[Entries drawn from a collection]

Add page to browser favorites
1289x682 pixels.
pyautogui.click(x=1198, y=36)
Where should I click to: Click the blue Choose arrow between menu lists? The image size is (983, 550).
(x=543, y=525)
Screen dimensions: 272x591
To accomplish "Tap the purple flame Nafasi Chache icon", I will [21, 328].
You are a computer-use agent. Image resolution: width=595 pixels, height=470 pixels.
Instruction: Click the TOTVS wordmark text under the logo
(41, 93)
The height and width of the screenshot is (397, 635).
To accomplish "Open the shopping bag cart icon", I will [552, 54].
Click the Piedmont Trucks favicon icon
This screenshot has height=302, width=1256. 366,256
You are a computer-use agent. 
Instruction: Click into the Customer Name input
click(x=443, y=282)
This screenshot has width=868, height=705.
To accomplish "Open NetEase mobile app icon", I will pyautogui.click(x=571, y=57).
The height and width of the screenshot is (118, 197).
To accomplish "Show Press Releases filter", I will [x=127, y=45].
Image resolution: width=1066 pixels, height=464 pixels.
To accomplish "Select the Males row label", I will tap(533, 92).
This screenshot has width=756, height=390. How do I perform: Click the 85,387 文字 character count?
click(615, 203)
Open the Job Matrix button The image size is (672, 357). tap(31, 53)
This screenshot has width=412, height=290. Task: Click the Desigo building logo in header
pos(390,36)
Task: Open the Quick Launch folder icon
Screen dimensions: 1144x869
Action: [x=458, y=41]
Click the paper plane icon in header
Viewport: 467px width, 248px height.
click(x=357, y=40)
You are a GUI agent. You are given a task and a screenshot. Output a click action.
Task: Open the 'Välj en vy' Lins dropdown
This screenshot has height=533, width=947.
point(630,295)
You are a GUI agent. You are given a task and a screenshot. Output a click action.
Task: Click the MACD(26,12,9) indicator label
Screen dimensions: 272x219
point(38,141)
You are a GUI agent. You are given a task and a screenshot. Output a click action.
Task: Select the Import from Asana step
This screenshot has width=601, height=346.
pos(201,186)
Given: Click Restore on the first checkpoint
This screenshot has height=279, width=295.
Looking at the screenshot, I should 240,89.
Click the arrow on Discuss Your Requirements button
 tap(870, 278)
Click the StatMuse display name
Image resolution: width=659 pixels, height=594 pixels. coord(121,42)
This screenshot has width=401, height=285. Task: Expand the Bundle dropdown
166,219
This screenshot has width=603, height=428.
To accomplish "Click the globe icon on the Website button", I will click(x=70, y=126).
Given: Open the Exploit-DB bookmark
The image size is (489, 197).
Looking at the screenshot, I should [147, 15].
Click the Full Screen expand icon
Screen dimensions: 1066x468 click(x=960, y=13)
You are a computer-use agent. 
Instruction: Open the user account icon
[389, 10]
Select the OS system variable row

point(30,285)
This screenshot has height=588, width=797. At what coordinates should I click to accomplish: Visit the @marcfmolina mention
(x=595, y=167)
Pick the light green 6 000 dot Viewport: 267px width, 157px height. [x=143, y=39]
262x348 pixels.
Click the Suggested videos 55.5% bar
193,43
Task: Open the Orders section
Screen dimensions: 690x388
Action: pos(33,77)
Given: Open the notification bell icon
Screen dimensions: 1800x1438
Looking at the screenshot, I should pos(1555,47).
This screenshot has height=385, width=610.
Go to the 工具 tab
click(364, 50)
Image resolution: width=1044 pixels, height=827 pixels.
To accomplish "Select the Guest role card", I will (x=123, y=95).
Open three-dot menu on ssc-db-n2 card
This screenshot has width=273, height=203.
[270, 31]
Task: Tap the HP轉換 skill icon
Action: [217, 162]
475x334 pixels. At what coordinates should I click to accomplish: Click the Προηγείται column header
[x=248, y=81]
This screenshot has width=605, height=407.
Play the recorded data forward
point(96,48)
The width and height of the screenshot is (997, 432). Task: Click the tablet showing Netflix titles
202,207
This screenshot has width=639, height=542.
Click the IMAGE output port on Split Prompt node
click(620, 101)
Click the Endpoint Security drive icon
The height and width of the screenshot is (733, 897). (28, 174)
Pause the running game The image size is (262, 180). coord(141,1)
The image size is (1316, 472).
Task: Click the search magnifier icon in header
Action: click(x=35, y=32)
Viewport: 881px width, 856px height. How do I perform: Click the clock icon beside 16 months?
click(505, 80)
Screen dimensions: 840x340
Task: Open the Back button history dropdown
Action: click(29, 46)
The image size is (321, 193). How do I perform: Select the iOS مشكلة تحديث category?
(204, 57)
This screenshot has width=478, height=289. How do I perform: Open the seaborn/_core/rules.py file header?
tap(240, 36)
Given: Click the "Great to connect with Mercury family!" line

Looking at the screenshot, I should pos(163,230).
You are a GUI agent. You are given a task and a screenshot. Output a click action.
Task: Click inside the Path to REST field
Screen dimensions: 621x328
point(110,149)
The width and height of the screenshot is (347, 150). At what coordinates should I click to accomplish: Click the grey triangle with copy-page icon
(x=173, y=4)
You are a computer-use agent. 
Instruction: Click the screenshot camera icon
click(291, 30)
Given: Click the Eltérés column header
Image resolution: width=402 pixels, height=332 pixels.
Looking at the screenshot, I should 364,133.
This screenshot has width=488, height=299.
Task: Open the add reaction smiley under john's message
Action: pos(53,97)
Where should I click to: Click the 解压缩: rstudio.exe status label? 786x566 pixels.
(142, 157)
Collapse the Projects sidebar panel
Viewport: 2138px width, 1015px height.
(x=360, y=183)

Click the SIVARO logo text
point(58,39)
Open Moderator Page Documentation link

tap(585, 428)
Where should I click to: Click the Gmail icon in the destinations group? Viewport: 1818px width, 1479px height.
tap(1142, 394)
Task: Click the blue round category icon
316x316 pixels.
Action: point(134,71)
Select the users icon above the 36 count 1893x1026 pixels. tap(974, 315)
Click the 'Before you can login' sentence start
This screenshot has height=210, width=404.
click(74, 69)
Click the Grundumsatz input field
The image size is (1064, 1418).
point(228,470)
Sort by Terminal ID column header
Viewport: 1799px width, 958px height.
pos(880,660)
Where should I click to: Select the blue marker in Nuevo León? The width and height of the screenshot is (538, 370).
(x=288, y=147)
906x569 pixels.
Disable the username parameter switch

### Request
Reproduce the listing verbatim, beginning at the line with "Click the Endpoint Security drive icon" and continuing through the line with "point(110,149)", both included.

### Result of this exercise
Click the Endpoint Security drive icon
The height and width of the screenshot is (733, 897). (28, 174)
Pause the running game The image size is (262, 180). coord(141,1)
The image size is (1316, 472).
Task: Click the search magnifier icon in header
Action: click(x=35, y=32)
Viewport: 881px width, 856px height. How do I perform: Click the clock icon beside 16 months?
click(505, 80)
Screen dimensions: 840x340
Task: Open the Back button history dropdown
Action: click(29, 46)
The image size is (321, 193). How do I perform: Select the iOS مشكلة تحديث category?
(204, 57)
This screenshot has width=478, height=289. How do I perform: Open the seaborn/_core/rules.py file header?
tap(240, 36)
Given: Click the "Great to connect with Mercury family!" line

Looking at the screenshot, I should pos(163,230).
You are a GUI agent. You are given a task and a screenshot. Output a click action.
Task: Click inside the Path to REST field
Screen dimensions: 621x328
point(110,149)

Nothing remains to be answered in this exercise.